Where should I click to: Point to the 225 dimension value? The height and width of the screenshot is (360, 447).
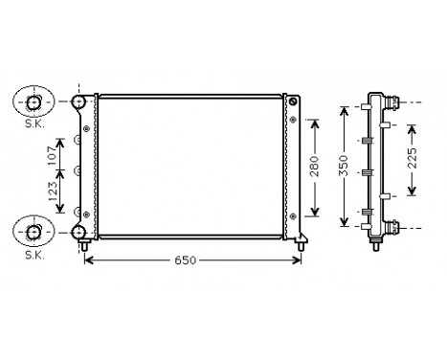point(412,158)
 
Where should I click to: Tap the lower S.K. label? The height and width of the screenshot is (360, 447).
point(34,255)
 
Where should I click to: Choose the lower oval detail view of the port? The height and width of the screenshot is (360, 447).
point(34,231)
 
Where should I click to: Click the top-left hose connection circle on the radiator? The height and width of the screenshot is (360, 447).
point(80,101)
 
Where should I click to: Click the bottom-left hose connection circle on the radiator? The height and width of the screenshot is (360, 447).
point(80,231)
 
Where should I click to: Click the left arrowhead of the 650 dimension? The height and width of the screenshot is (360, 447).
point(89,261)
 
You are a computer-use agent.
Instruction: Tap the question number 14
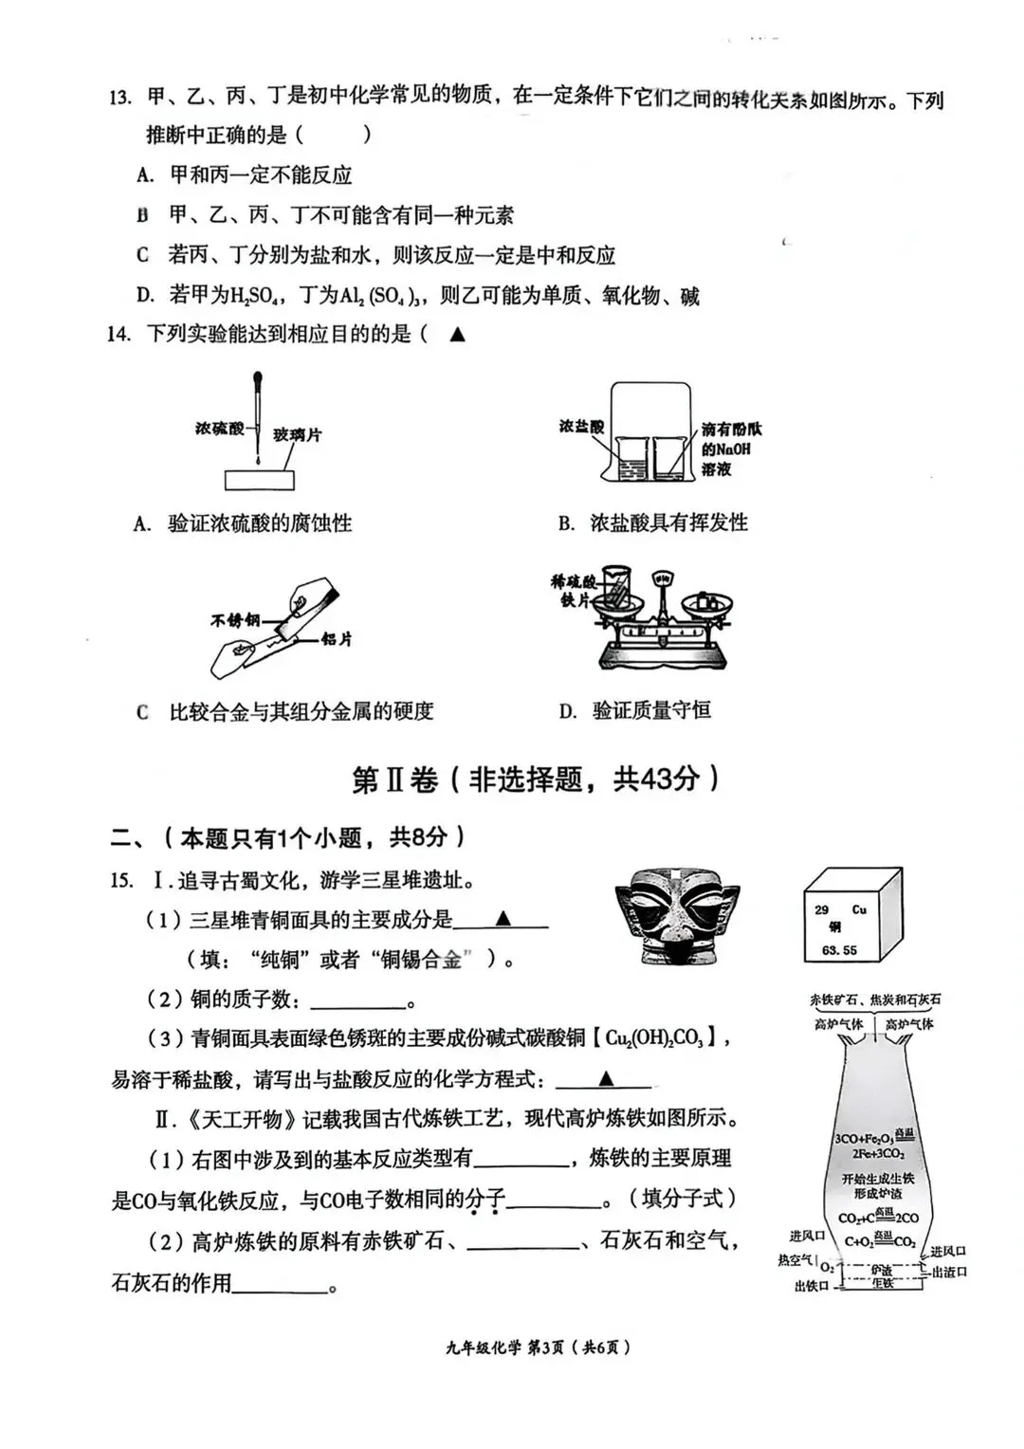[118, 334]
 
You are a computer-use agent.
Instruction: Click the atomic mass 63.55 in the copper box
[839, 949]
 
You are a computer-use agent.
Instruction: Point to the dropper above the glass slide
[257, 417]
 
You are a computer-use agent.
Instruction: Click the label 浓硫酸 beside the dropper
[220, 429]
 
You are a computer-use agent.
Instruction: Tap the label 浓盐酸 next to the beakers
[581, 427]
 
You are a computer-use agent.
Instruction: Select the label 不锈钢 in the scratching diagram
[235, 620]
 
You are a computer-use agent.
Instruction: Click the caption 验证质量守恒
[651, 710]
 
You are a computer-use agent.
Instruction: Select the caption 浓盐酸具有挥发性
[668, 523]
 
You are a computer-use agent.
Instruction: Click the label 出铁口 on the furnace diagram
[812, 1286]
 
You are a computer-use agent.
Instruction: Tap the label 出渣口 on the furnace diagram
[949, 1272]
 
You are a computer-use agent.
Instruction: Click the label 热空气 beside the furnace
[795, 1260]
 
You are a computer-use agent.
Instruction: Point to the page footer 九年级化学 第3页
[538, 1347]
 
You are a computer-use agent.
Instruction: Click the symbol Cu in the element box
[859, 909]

○ ○ ○ ○

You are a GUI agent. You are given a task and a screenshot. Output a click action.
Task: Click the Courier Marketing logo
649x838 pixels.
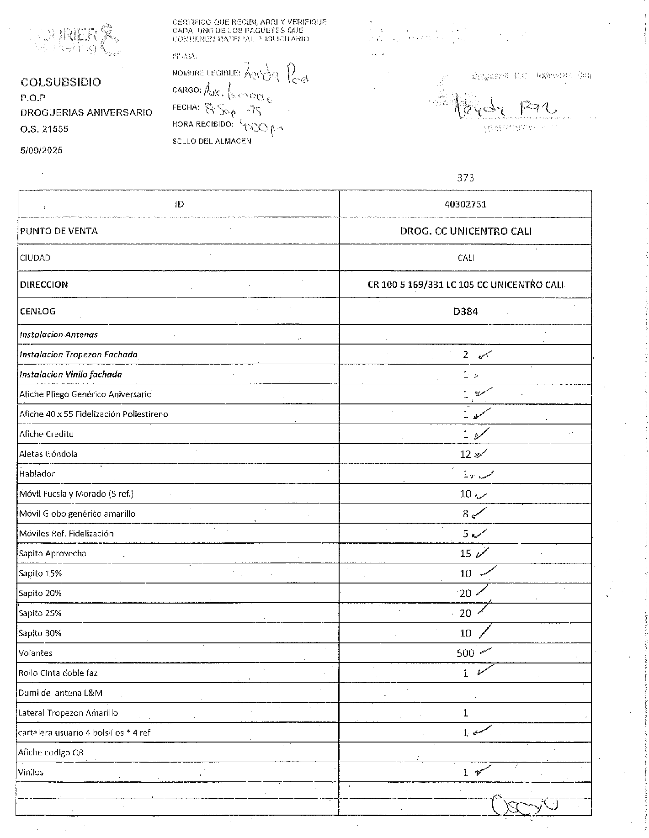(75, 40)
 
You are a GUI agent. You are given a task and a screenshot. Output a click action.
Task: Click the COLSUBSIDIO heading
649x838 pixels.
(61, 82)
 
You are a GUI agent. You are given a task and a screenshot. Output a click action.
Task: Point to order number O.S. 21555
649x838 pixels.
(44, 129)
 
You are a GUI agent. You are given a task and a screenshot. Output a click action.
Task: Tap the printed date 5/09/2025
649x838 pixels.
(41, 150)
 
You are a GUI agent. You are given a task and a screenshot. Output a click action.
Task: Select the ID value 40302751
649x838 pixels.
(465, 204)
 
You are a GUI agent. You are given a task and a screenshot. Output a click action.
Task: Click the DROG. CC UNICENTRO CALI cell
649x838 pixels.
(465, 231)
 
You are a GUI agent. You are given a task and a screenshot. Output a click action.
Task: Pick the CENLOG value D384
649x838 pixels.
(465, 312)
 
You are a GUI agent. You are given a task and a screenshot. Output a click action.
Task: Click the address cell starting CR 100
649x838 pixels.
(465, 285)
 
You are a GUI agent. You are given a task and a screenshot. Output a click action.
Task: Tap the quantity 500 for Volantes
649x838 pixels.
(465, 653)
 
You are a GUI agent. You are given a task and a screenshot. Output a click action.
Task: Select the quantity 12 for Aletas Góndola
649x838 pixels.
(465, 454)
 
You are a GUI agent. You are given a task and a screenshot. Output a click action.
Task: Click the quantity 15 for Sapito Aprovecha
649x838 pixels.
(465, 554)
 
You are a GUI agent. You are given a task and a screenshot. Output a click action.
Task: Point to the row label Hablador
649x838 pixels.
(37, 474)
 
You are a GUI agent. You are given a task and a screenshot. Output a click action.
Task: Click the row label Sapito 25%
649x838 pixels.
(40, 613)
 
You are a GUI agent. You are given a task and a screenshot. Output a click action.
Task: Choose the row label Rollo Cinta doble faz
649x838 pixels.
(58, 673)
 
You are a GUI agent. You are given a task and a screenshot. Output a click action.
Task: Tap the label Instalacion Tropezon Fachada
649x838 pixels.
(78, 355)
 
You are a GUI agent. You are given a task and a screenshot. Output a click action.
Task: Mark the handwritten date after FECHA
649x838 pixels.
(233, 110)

○ ○ ○ ○

Exercise instructions: Rescale the data from the line with "Where should I click to: Point" up to and including the line with "point(34,231)", writing out all of those lines in full. Multiply every coordinate in the answers by 1.3 and round to whole numbers, with halves rounded up, and keep all other numbers unchanged and the pictures out.

Result of this task:
Where should I click to: Point to the 225 dimension value? The height and width of the screenshot is (360, 447).
point(536,205)
 
Where should I click to: Tap the lower S.K. label? The height and width of the screenshot is (360, 447).
point(44,332)
 
Where should I click to: Choose the lower oval detail view of the port? The height and width of the screenshot is (360, 447).
point(44,300)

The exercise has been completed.